| What you will do |
Among the records below, find the line that has "Instruction: Open the 税费申报及缴纳 icon"; from there, give the lines again exactly, and stop after the line that has "493x370 pixels.".

# # # # # # #

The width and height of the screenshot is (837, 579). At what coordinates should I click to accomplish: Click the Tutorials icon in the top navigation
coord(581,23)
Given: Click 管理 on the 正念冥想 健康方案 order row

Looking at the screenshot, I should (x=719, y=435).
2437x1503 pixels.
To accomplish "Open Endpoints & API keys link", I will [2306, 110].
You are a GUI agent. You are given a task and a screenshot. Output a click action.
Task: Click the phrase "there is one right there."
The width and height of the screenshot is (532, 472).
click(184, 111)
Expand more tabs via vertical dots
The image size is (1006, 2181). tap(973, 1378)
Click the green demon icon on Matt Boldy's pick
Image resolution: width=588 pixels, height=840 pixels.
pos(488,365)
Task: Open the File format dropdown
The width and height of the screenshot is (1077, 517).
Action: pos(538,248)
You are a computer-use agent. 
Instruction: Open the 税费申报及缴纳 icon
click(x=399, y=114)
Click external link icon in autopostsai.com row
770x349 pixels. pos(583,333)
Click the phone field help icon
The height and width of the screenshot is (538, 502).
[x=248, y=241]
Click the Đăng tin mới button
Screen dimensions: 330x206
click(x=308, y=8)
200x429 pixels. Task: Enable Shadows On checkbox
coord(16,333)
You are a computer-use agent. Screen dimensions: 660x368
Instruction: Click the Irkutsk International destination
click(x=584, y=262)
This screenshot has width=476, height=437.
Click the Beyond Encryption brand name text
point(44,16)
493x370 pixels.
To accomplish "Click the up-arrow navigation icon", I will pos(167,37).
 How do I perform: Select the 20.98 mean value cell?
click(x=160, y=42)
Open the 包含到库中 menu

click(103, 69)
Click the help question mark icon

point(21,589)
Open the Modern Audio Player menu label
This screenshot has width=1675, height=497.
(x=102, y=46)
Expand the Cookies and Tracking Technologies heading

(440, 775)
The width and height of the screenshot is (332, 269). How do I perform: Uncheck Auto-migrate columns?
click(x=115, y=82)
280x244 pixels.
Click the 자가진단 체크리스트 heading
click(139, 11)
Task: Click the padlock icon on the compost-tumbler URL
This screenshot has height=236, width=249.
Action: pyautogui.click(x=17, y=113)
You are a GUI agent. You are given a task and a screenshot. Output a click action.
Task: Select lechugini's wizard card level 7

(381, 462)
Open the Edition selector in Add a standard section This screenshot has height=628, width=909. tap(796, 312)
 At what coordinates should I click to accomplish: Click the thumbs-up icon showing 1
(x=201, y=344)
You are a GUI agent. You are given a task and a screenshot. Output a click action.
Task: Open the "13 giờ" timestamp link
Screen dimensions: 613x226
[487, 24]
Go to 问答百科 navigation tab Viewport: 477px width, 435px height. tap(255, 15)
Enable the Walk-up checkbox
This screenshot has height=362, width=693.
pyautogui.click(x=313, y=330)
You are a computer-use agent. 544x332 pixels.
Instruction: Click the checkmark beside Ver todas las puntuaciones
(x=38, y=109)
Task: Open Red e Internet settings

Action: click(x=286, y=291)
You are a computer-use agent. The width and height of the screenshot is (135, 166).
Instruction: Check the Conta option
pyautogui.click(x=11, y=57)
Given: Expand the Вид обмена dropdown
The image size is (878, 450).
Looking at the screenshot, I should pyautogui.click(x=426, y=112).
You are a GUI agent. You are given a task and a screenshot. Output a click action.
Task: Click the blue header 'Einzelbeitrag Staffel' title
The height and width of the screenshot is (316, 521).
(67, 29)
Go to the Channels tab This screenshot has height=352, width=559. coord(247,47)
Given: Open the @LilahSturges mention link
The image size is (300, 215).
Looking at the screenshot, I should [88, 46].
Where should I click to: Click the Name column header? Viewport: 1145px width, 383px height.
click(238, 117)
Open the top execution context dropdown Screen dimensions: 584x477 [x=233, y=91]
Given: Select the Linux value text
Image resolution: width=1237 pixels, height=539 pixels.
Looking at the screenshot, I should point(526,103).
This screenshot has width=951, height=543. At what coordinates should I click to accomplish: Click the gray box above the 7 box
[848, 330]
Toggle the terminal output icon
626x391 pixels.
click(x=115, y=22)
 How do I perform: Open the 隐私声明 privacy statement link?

# # # # # # #

| Your response |
Instruction: Open the 税费申报及缴纳 icon
click(x=399, y=114)
Click external link icon in autopostsai.com row
770x349 pixels. pos(583,333)
Click the phone field help icon
The height and width of the screenshot is (538, 502).
[x=248, y=241]
Click the Đăng tin mới button
Screen dimensions: 330x206
click(x=308, y=8)
200x429 pixels. Task: Enable Shadows On checkbox
coord(16,333)
You are a computer-use agent. Screen dimensions: 660x368
Instruction: Click the Irkutsk International destination
click(x=584, y=262)
This screenshot has width=476, height=437.
Click the Beyond Encryption brand name text
point(44,16)
493x370 pixels.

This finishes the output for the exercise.